A milk watcher, milk saver, pot watcher, pot minder, milk guard, or boil over preventer is a cooking utensil placed at the bottom of a pot to prevent the foaming boil-over of liquids by collecting small bubbles of steam into one large bubble.
==Description==
A milk watcher is a disk with a raised rim notched on one side. Some milk savers are designed so they can be used with the obverse or reverse side facing up and appear to have two notches. The interior of the disk slants upward toward the notched side, creating a space just behind the notch where water vapor can collect. Water vapor trapped under the milk saver causes the notched side to rise up, releasing the water vapor and making a rattling noise as the saver falls back into contact with the base of the pan.
==Explanation==
Normally, boiling water does not boil over. When fats, starches, and some other substances are present in boiling water, for example by adding milk or pasta, boiling over can occur. A film forms on the surface of the boiling liquid; for example, cream can boil over as milk fat separates from the milk. The increased viscosity of the liquid causes the steam bubbles to form foam trapped under the film, pushing the film up and over the lip of the pot, boiling over. A milk watcher disrupts this process by collecting small bubbles of steam into one large bubble and releasing it in a manner which may puncture the surface film.
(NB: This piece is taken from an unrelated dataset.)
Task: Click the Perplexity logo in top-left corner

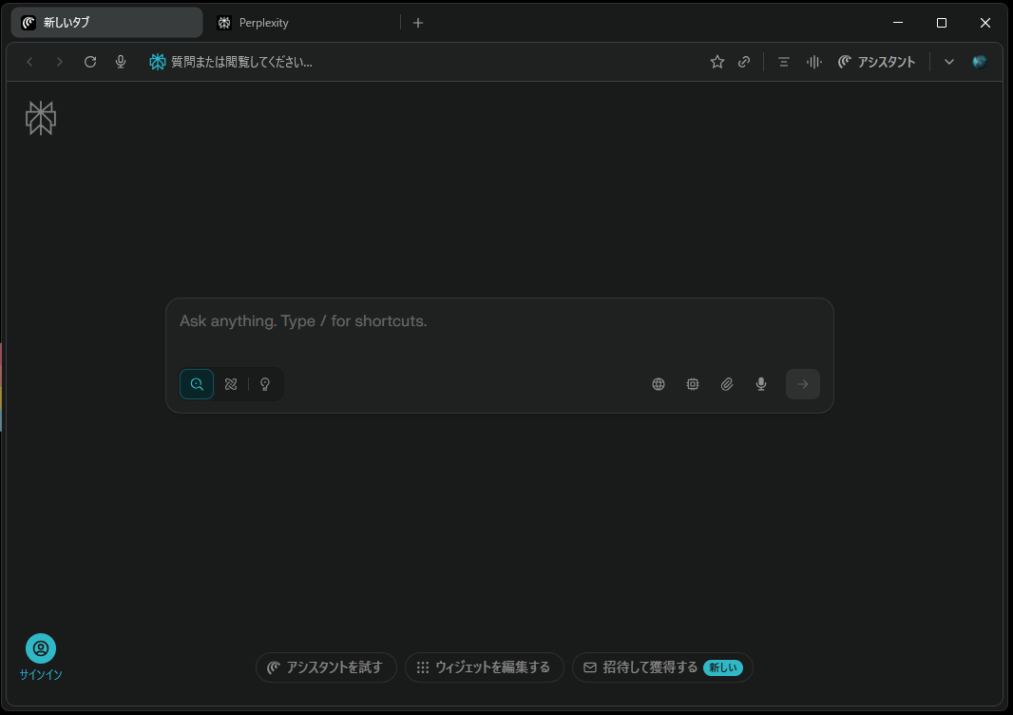Action: coord(41,118)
The device also rattles when boiling occurs, alerting the cook who may then lower the heat setting of the stove.

By circulating fluid around the bottom of the pot the device may also prevent material from being deposited and eventually burned on the pot's bottom.

==History==
The milk watcher was invented by I. F. Ivankovitser in 1921;
a patent was obtained in 1929.
It was improved by Vincent Hartley in 1938.